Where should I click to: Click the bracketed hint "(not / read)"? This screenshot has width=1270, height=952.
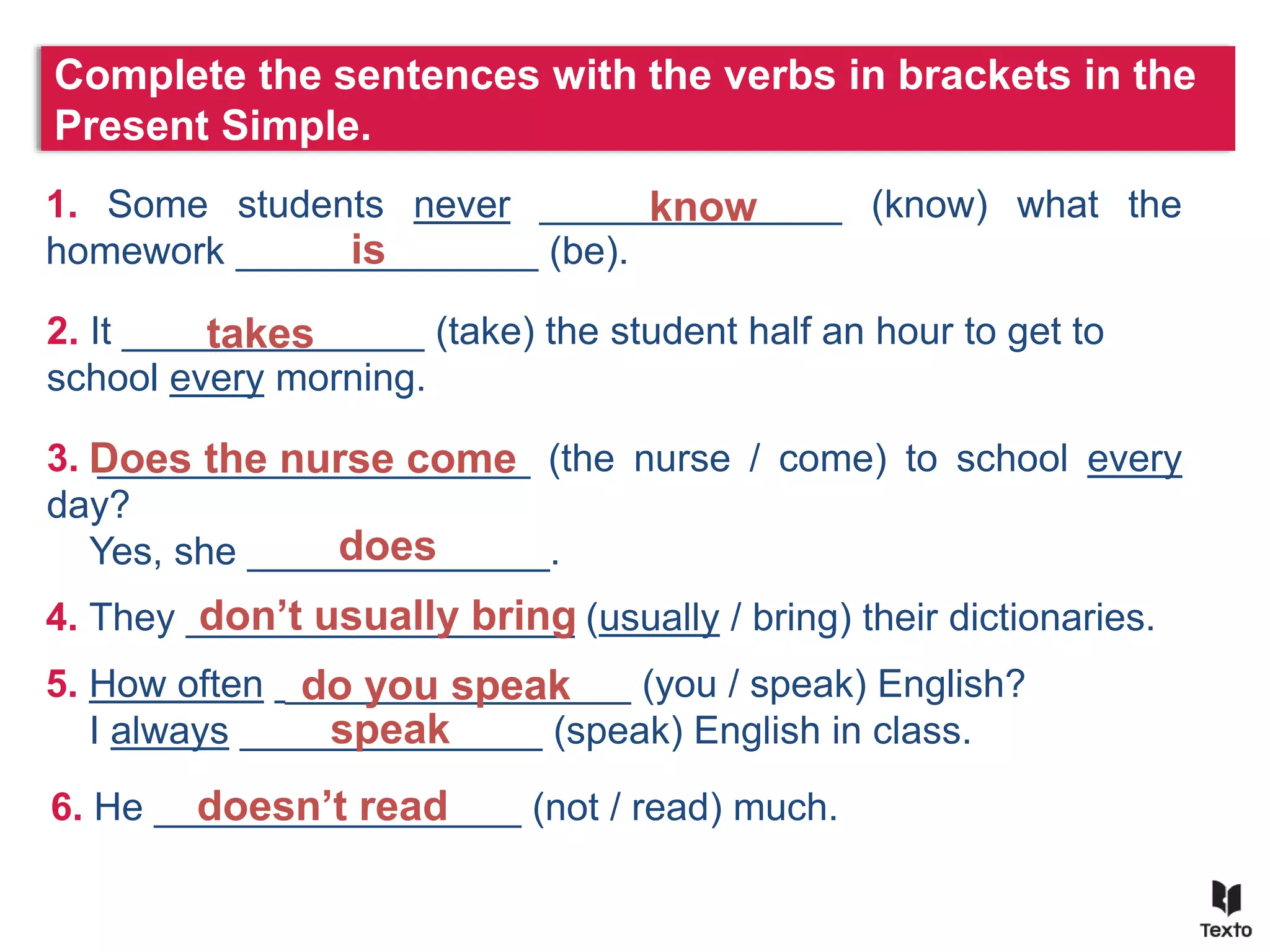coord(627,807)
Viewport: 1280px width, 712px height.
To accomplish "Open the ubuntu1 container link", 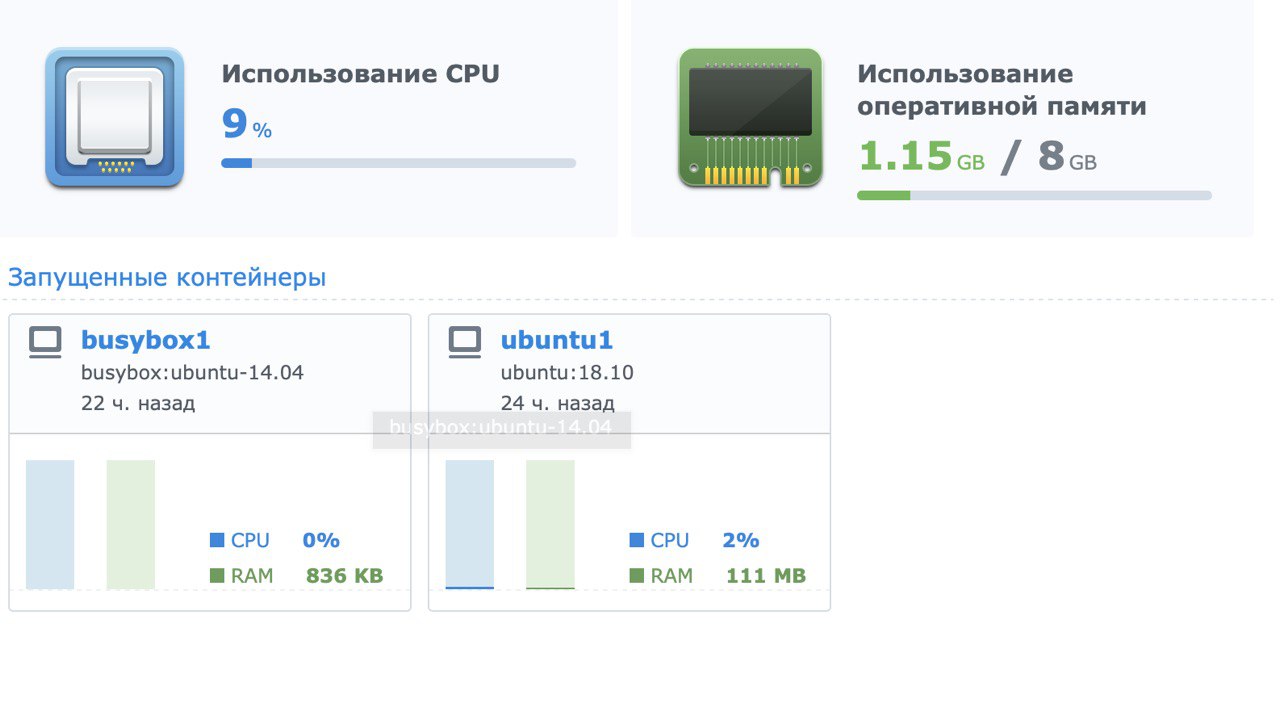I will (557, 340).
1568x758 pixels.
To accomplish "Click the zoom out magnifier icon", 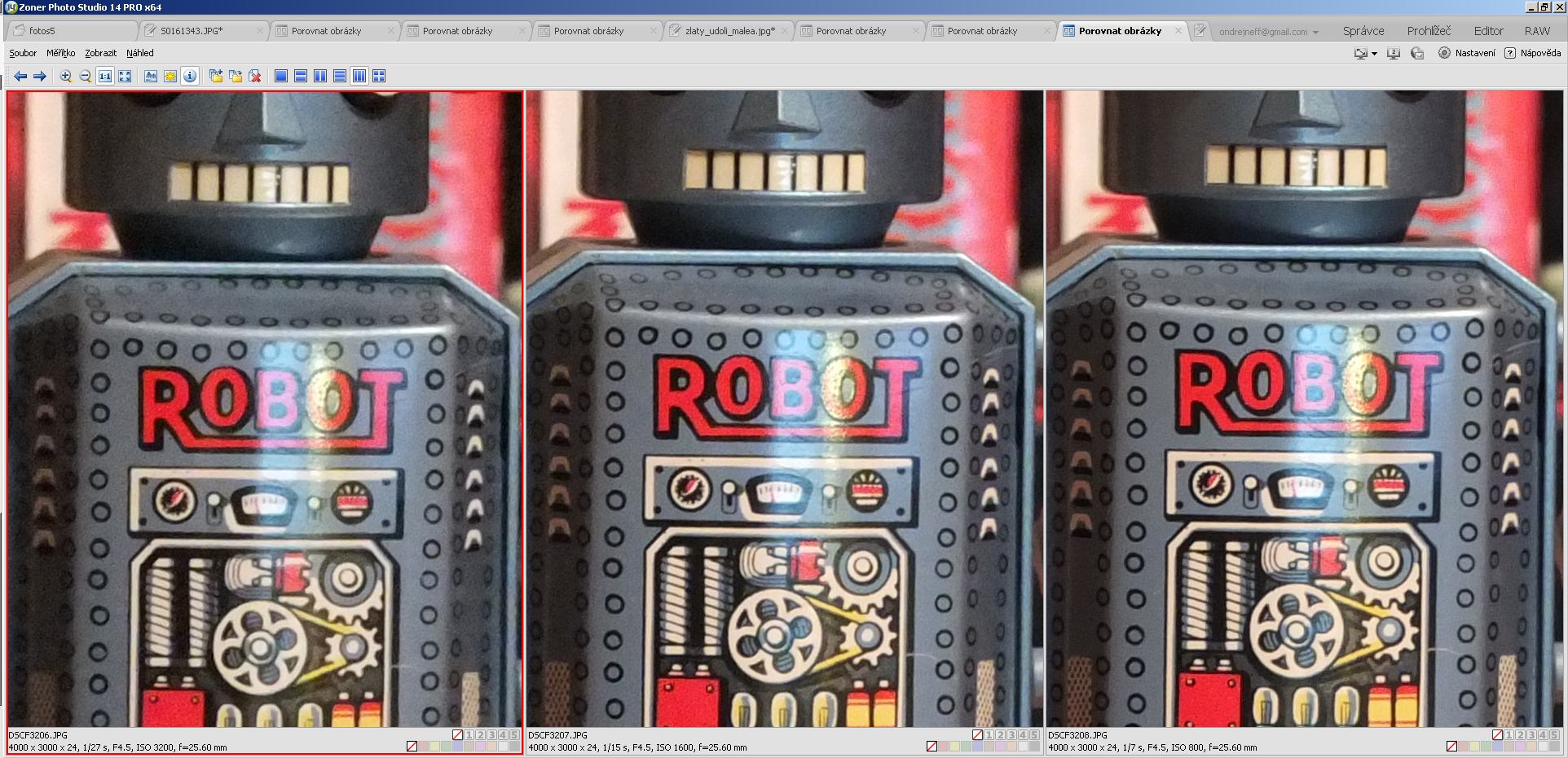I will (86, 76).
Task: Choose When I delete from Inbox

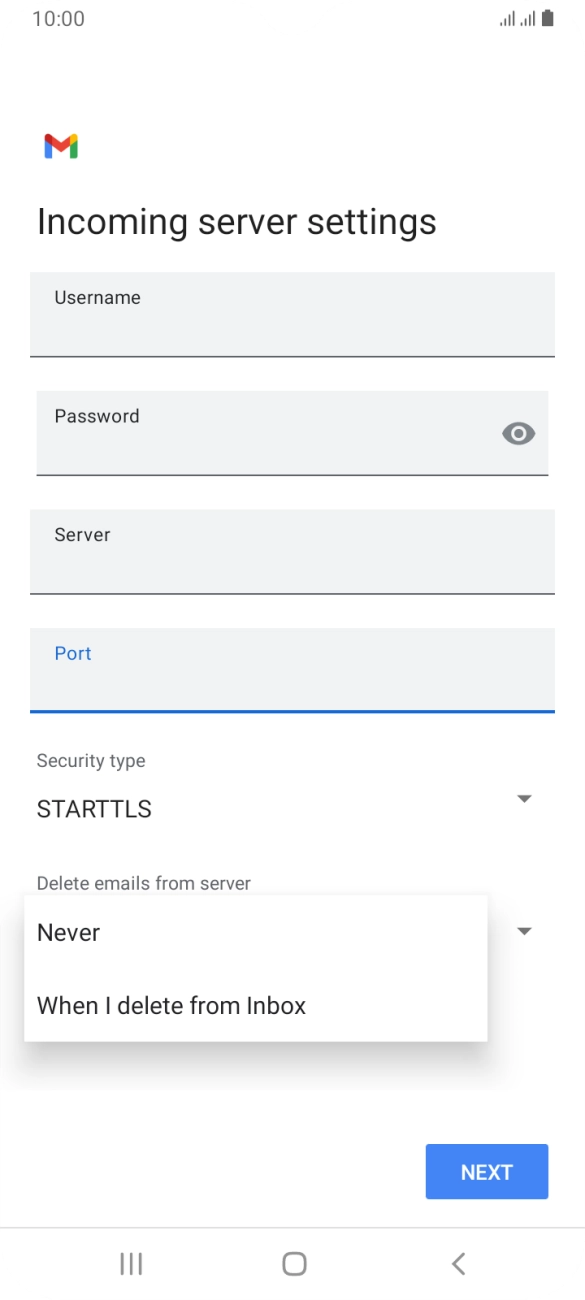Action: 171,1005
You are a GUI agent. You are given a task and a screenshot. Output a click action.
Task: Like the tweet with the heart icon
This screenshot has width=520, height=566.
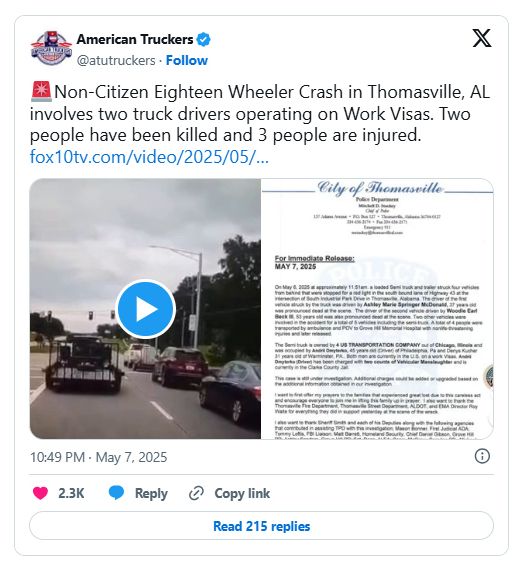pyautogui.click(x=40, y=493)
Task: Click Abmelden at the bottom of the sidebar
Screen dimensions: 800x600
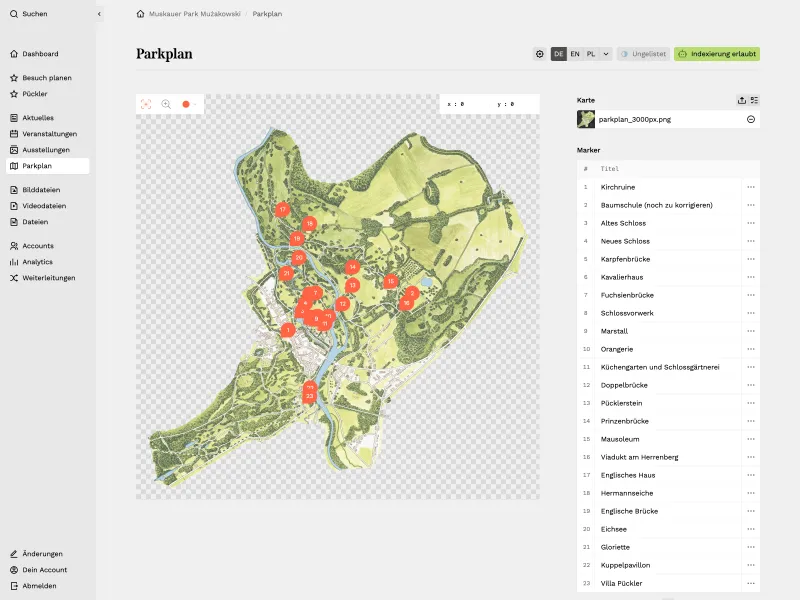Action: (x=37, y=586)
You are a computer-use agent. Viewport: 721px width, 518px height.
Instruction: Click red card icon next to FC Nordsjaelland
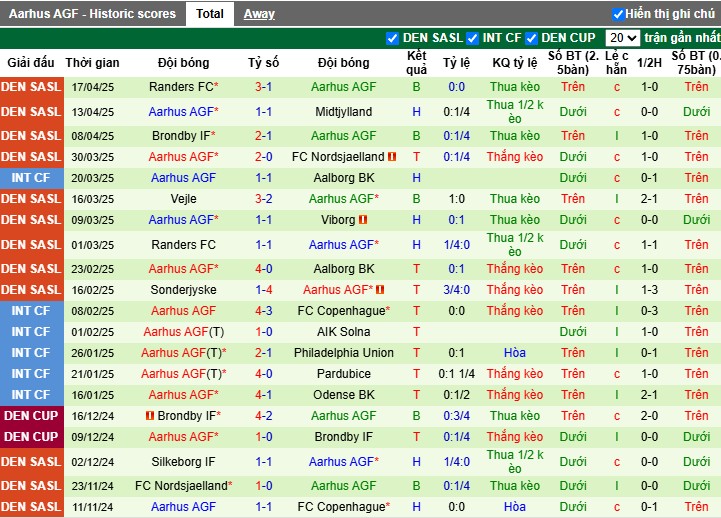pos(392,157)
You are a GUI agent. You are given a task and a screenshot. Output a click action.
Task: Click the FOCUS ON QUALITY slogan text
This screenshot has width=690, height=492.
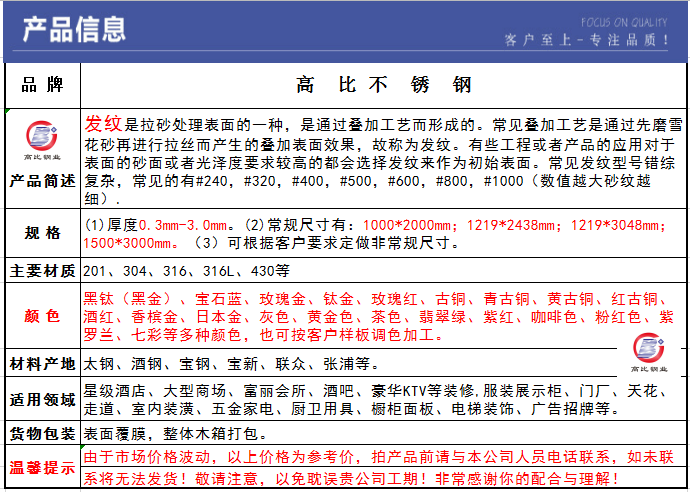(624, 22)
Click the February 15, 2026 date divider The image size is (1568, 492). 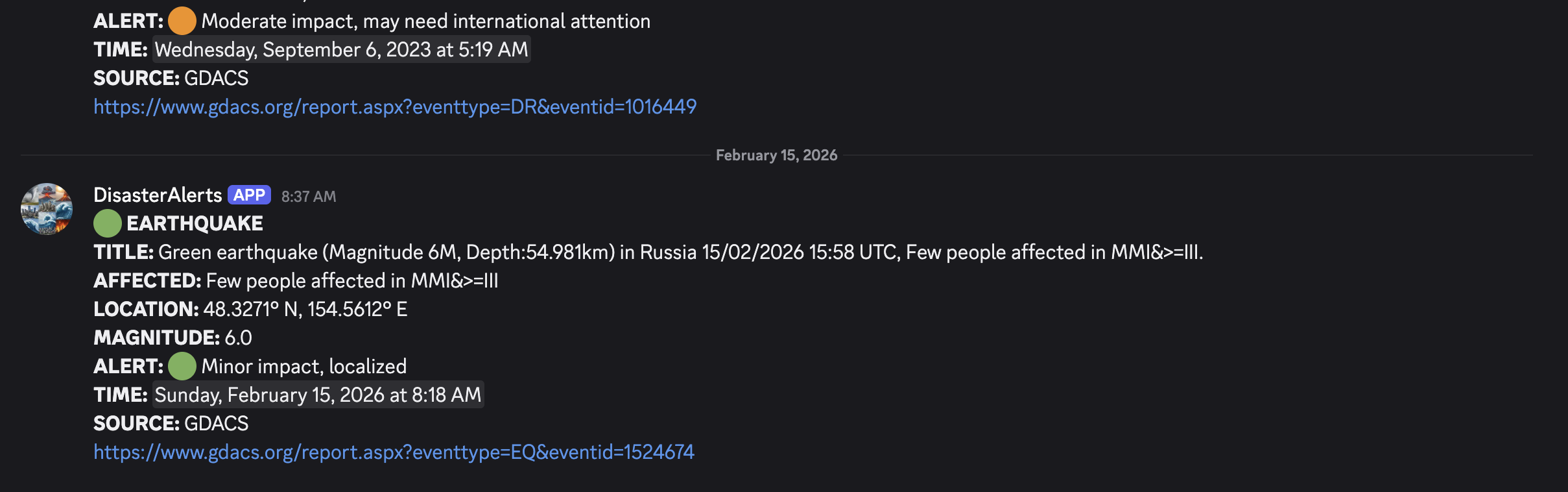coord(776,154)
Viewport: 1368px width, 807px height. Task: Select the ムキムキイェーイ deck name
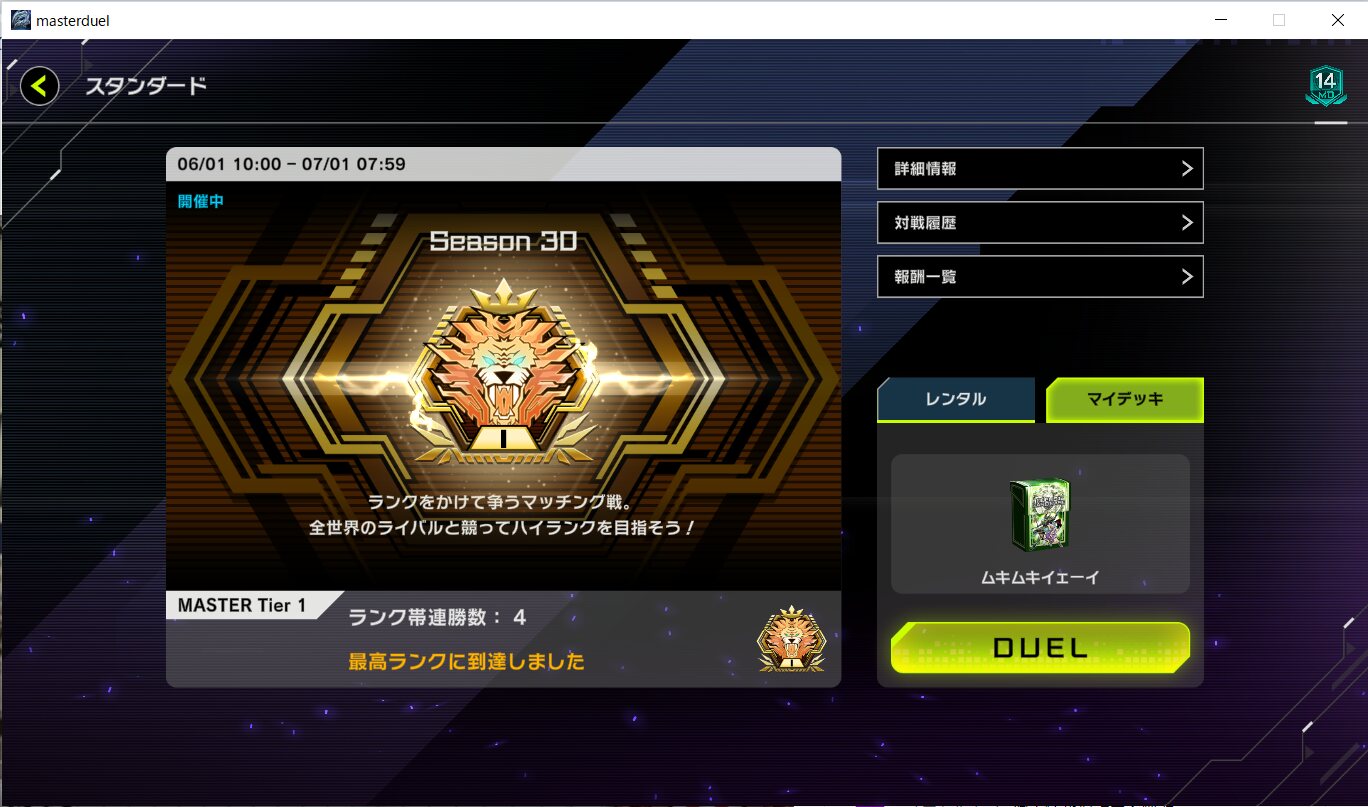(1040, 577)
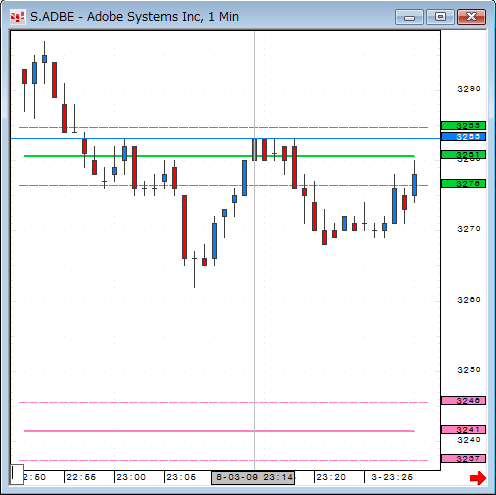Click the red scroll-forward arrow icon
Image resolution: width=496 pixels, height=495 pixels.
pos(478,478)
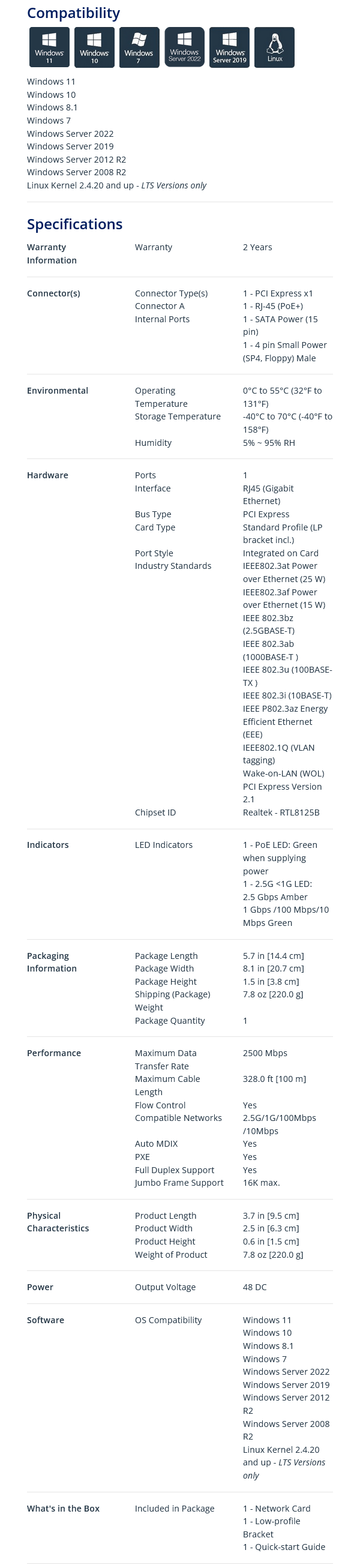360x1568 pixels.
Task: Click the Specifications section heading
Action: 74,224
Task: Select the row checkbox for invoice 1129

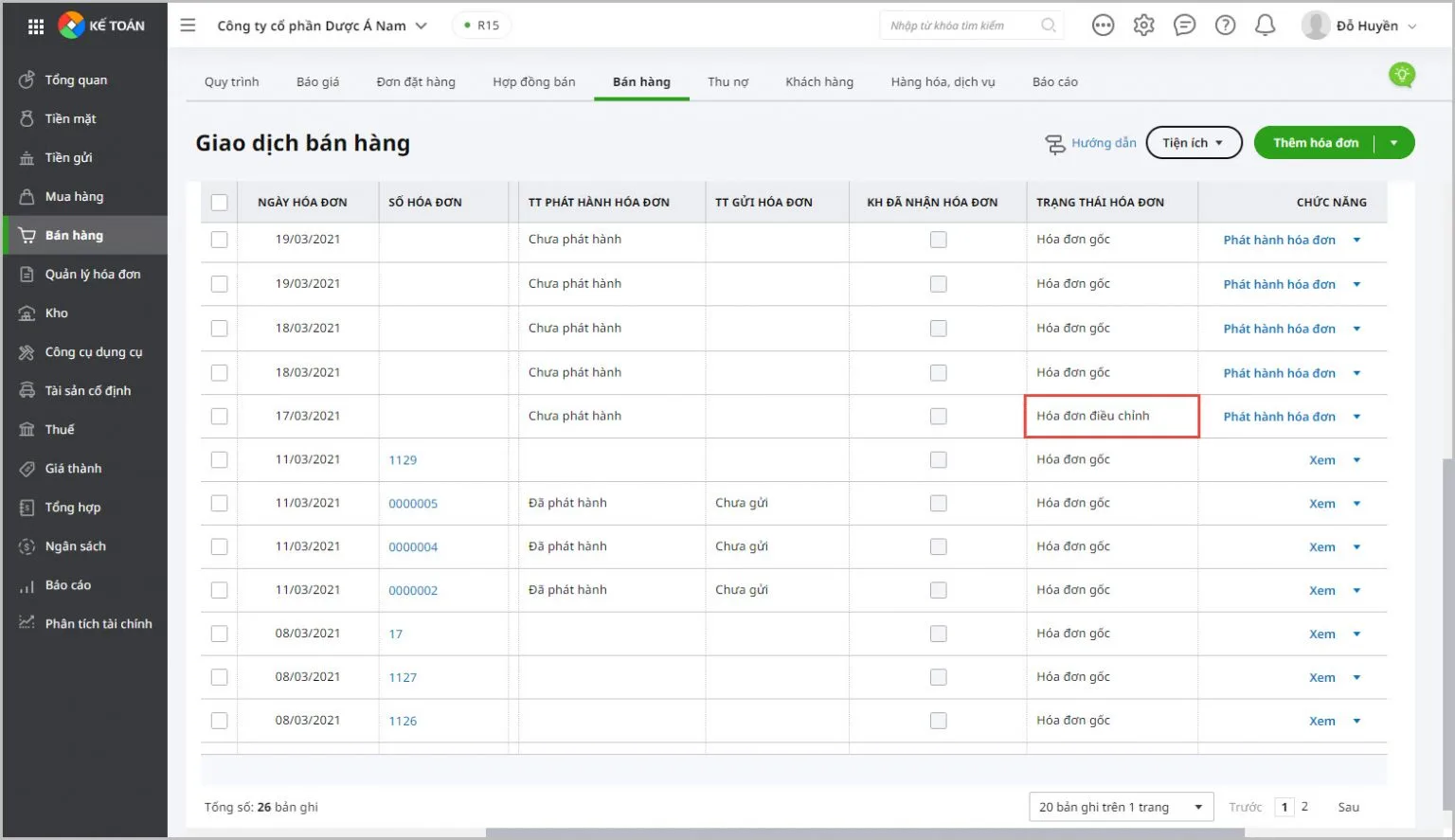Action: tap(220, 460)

- _Directions_: Go to the line above that contains "Task: Click Abmelden" and reproduce everything exactly from there through the line that contains "Task: Click the FOCUS ON QUALITY slogan text", leaving out the pictures.

- _Solution for this exercise_:
Task: Click Abmelden at the bottom of the sidebar
Screen dimensions: 800x600
Action: (x=37, y=586)
You are a computer-use agent. Viewport: 721px width, 518px height.
Instruction: Click red card icon next to FC Nordsjaelland
pos(392,157)
You are a GUI agent. You are given a task and a screenshot. Output a click action.
Task: Click the FOCUS ON QUALITY slogan text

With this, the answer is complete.